Corruption remains another key factor in the debate on safety. Despite the progress made in recent years and the pressure exerted by the European Union, several international organisations believe that administrative and judicial corruption still undermines public confidence in the state. A number of recent cases involving alleged fraud amounting to millions of euros involving European funds have strengthened this perception. In 2025, the European Public Prosecutor’s Office (EPPO) investigated a scheme with alleged links to organised crime involving fraud of around 100 million euros in public procurement contracts in Romania. Hundreds of cases have also been opened for economic fraud and tax evasion linked to companies and criminal groups.

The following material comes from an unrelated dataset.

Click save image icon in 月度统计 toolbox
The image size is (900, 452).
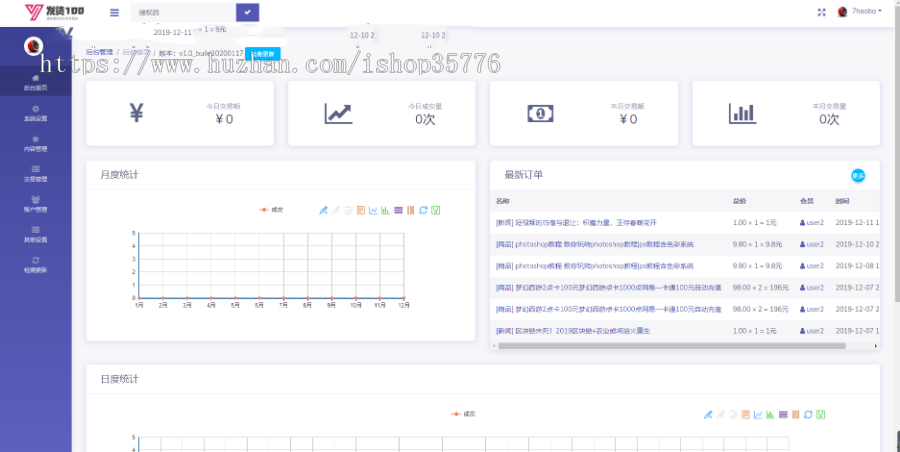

Public safety is also affected by the rise in economic and digital crime. Cybercrime has grown significantly in Romania, particularly computer fraud, bank scams and attacks linked to international criminal networks. The authorities have stepped up police operations and technological investigations, but experts warn that the ability of criminal groups to adapt remains faster than the institutional response capacity in some areas.

In the social sphere, economic inequalities and poverty in certain regions of the country contribute to petty urban crime. Burglaries, thefts and petty crimes are the most common incidents in urban areas and transport hubs. However, rates of homicide and gun violence remain lower than in other European countries facing similar challenges. Police forces maintain a visible presence in major cities, and the government has stepped up security measures at strategic infrastructure sites and borders.

In recent years, concerns have also grown regarding political stability and foreign influence, particularly in the wake of the war in Ukraine and tensions with Russia in the Black Sea region. In 2025, the Romanian authorities announced the arrest of several individuals accused of conspiring against the state with alleged Russian contacts. These cases have intensified the debate on national security, disinformation and hybrid threats in Romania, a NATO member state and a strategic player in Eastern Europe.

At the same time, there are also concerns regarding the functioning of the judicial and police systems. Various protests and public complaints have raised questions about possible abuses, political interference and a lack of transparency within the Romanian justice system. This situation directly affects the public’s perception of public safety, as a section of the population believes that the fight against corruption has weakened in recent years.

In conclusion, Romania is today a relatively safe country in terms of everyday violence, but it continues to face significant structural challenges linked to organised crime, corruption and institutional trust. Public safety depends not only on policing, but also on the state’s ability to strengthen the judicial system, reduce social inequalities and maintain political stability in a regional context that is increasingly sensitive from a geopolitical perspective.